Even as commencement approaches, Cobleskill-Richmondville has been thinking about September and a new school year.
And the thought now is that school will return to pre-COVID status––that’s the hope, at least.
C-R’s reopening task force of administrators, teachers, staff, parents, community members and students met monthly since last summer to draw and revise guidelines as the pandemic morphs.
“Nothing is certain, but we have to plan for something,” Superintendent Carl Mummenthey said.
That something is that school will “largely be normal,” with 90 to 95 percent of students on campuses, and sports, music and clubs in place, he added.
“Most definitely we’ll have setbacks, but I’m very optimistic,” Mr. Mummenthey said.
COVID safety is still a high priority, however, and the plan is to have masks mandated until at least December. C-R will promote hand-washing and hand sanitizers as well.

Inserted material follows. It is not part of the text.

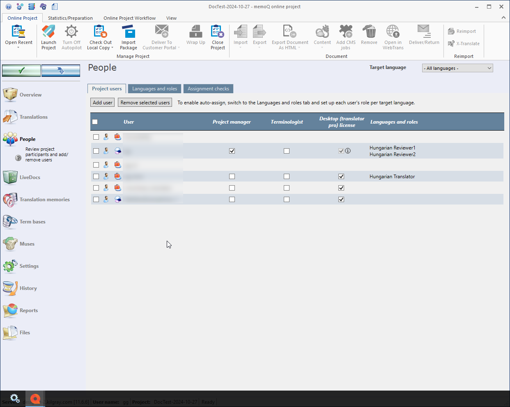The width and height of the screenshot is (510, 407).
Task: Click the info icon next to license checkbox
Action: 348,151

A few issues will remain, such as social distancing on buses and having students six feet apart while eating.
“You can eat closer in restaurants, so hopefully those same rules will apply,” said Mr. Mummenthey, adding that such orders come from the state.
Eighty-five percent of faculty and staff have been or will be fully vaccinated by September, and a sizable number of students will be too, according to the task force’s expectations.

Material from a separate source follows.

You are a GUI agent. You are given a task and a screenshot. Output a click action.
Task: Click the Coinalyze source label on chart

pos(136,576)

C-R won’t separate vaccinated and non-vaccinated students; they’ll be co-mingled, Mr. Mummenthey said.
As difficult as school-in-a-pandemic has been, a few positives emerged.
“We learned to be more nimble, adaptive and creative,” Mr. Mummenthey said. “We learned to think differently.”
Also, as classes sometimes went remote, there was a greater dependency on technology. All students in grades two through 12 now have chromebooks or laptops.
“That was not in our plans,” Mr. Mummenthey said. “Now, how can we leverage this?”
An even greater takeaway than technology and creativity might be that school districts––and Schoharie County––developed confidence.
“Resiliency is a life skill,” Mr. Mummenthey said. “We’ve been through floods and fires and economic downturns. . .whatever was thrown at people here. We proved we could do it.
“This pandemic won’t break us. We’re proud of that.”